Bruges’ central Markt is a ludicrously cute European square: gabled houses look as if they’re made of gingerbread, and a medieval belfry soars. Add market stalls that look like miniature chalets with light-draped eaves, and plenty of seasonal spirit results. Buy woollen socks and gloves, beer mugs, glass ornaments and jewellery. Goodies to gorge on include chocolate Santas and honey waffles, while a nip of the local jenever gin will get up your courage for a turn on the skating rink, which might just be the prettiest piece of ice on the continent.
Christmas markets are generally seen as a central and northern European specialty, but Bologna has a splendid market in the shadow of its baroque cathedral. The Fiera di Natale sells the usual Christmas baubles but stands out for its food, as you’d expect in a city nicknamed ‘The Fat’ for its cuisine. Marzipan fruit, nougat enrobed in dark chocolate (torrone) and short-crust pinza filled with marmalade are delicious. There’s another smaller market around the Church of Santa Lucia, and a big New Year’s market on Piazza Maggiore.
Prague, Czech Republic
Several Christmas markets enliven Prague over December, but the one in its central town square, sheltered by baroque buildings and medieval towers on all sides, is magical.
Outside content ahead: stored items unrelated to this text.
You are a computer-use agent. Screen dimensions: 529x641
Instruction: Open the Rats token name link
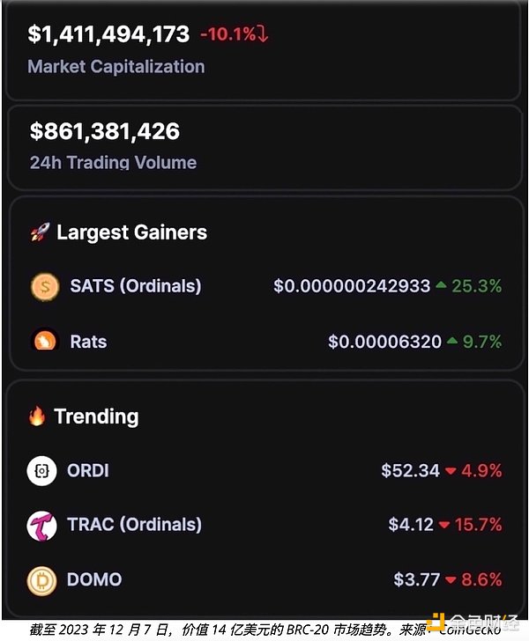click(x=88, y=341)
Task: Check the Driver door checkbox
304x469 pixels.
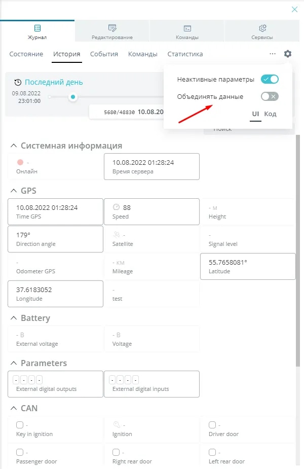Action: (212, 425)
It features numerous concerts, cultural events and kids’ activities (such as ornament making) as well as a life-size manger scene featuring real animals, making this a top market for families. Lovely souvenirs include Bohemian crystal, embroidered lace, wooden toys and puppets. There’s also hot-wine sipping and the chance to devour spit-roasted pork and sugar-coated pies.
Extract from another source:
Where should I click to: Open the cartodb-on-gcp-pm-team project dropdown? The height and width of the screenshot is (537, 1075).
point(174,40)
Image courtesy Czech Tourism
Each year, Switzerland puts on some of Europe’s most spectacular Christmas events and festivities that see locals and visitors celebrate the season in every city, town and village across the country. Vibrant and colourful Christmas markets can be found in the major cities of Zurich, Lucerne, Bern and Basel, but a highly popular destination during the festive season is Montreux, on the picturesque shores of Lake Geneva. Decorated stalls selling traditional Christmas treats, a variety of Swiss cheeses and mulled wine, handicraft, gift hampers, games and live music, all add to magical festive atmosphere. Cheers!